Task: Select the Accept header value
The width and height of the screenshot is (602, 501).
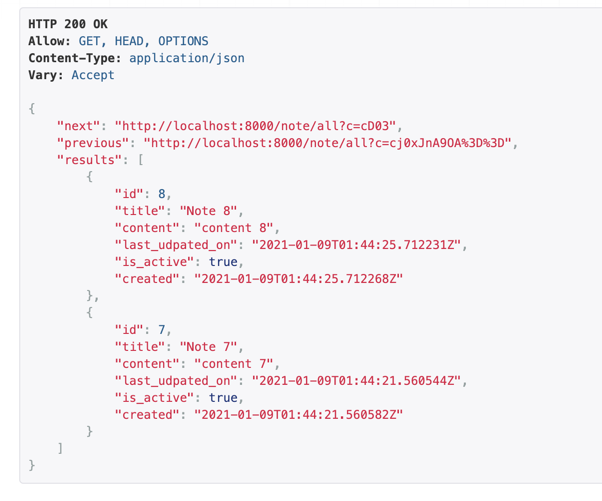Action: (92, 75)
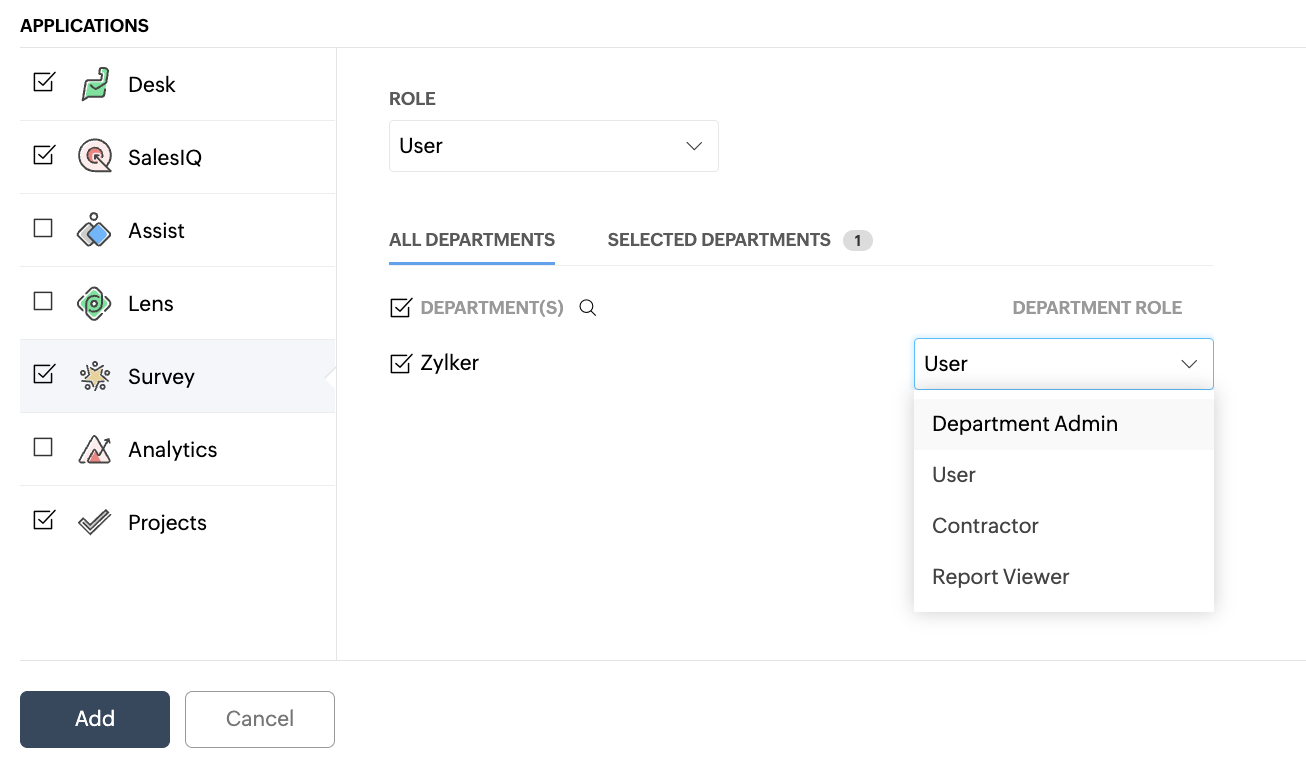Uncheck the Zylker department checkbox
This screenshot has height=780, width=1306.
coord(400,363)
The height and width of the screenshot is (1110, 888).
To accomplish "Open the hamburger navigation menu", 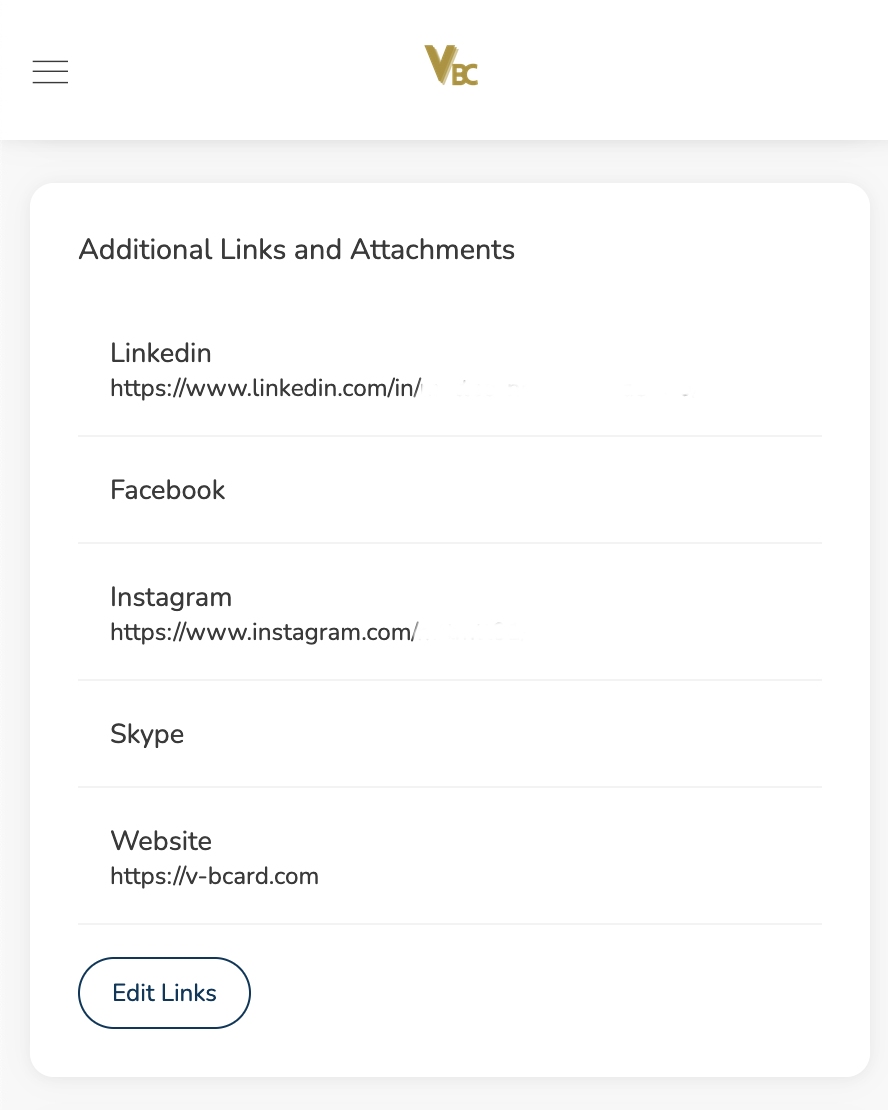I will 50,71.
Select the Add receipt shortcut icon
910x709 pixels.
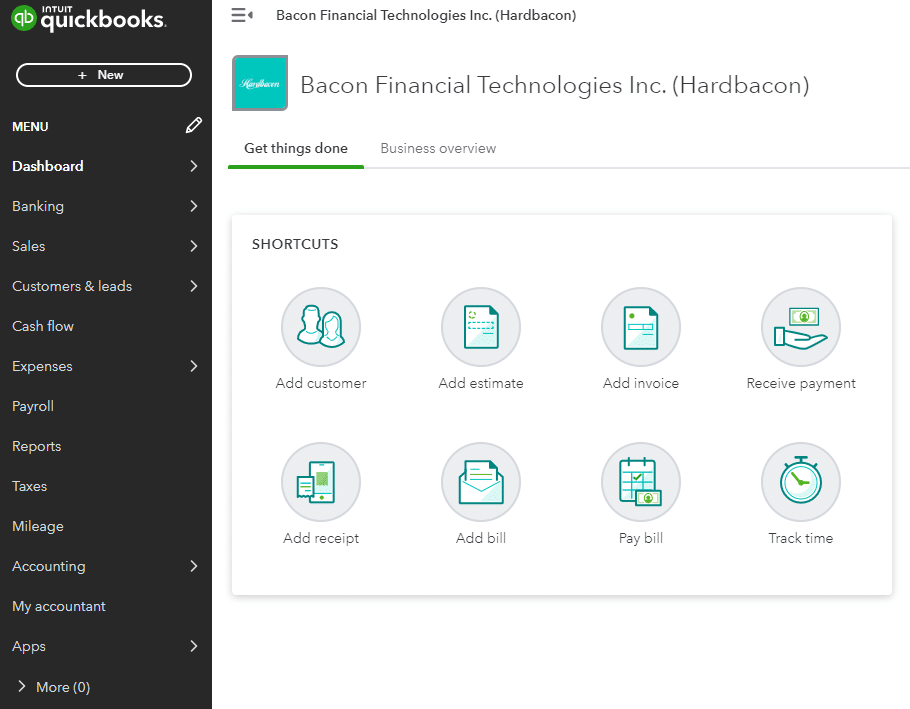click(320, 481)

######

# [ACTIVITY]
Which lines of the listing above hold the word "Select"? Copy each of them.

# [SOLVED PROBLEM]
Task: Select the Accept header value
Select the Add receipt shortcut icon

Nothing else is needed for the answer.